The boat was close enough now that Tim did not ne
ed his binoculars. As he watched, Silver Bird II dropped anchor in the small harbour. Karl Henning went to the back of the yacht and, a few minutes later, a dinghy was lowered into the water. Henning jumped deftly into the dinghy and it set off immediately for the beach where Hamilton waited. Ignoring the laughing, waving children in the water, as soon as Hamilton was in the small craft Henning turned it and returned to the yacht. Once on board, Hamilton and Alzaga shook hands. ‘What’s a nice missionary like you doing with men like that?’ Tim muttered under his breath.

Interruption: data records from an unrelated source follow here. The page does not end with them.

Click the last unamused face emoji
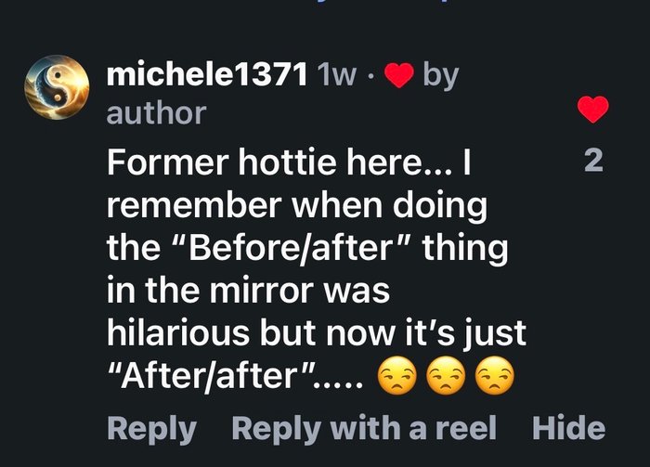650x467 pixels. (495, 375)
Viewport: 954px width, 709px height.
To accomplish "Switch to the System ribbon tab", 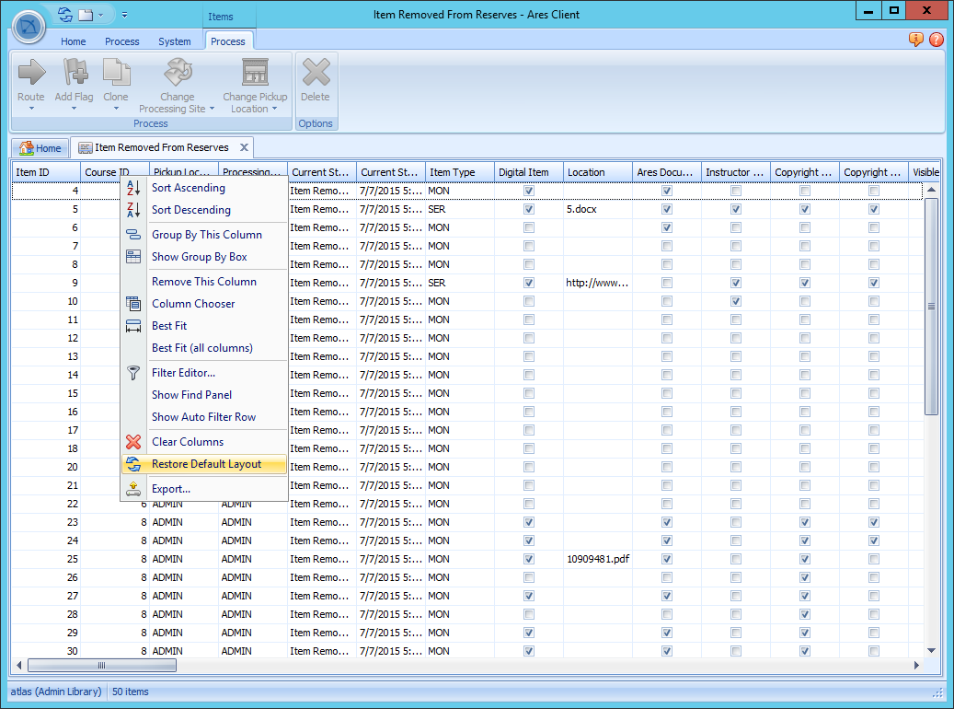I will (x=174, y=41).
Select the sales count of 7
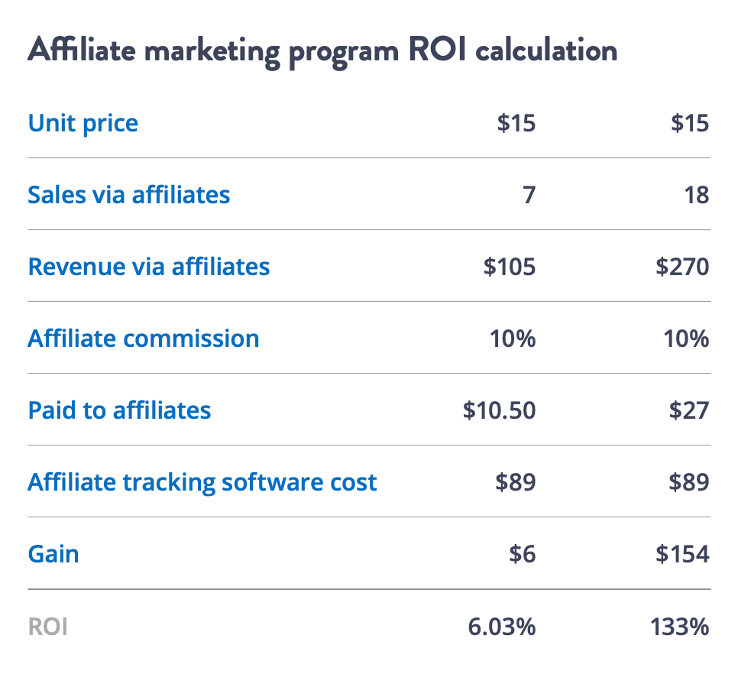Viewport: 738px width, 674px height. [x=529, y=195]
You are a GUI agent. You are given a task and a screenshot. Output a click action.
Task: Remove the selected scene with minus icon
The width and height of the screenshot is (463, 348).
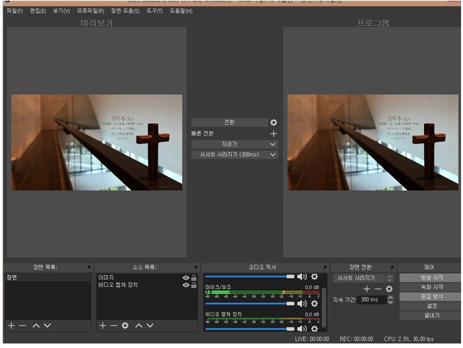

He wondered about Lana. Where in God’s name was she? Was she safe? Was she floating face down somewhere between Chilumba and Likoma? ‘I don’t need this,’ Tim was thinking as he checked his Browning automatic pistol. Keeping an eye on Hamilton was child’s play. Henning and his games an irritating diversion. But Alzaga was another story altogether. Ramón Alzaga would, more than likely, recognise Tim. As soon as that happened, he would know why the MI6 man was here. ‘And from that point in time, he will be trying to kill me,’ Tim thought soberly. ‘Unless I’ve eliminated him first.’ Tim wasn’t unduly bothered by the prospect of killing the Argentinean. From the point of view of agent against agent, it went with the territory. What did bother him was the thought that Lana Devereaux had, quite innocently, been caught up with the job at hand. Tim tried to put her out of his mind. He realised, ruefully, that he wasn’t doing a very good job of it.
He waited until just on dark before leaving the camp. Wireless watched him go, a mournful look on his face as he thought of the steamed chicken and dumplings specially made for his only guest. Tim headed for the crypt. Two days ago, when Father Smice showed him around, he had noticed a vantage point from where both the cathedral and the small harbour should be visible.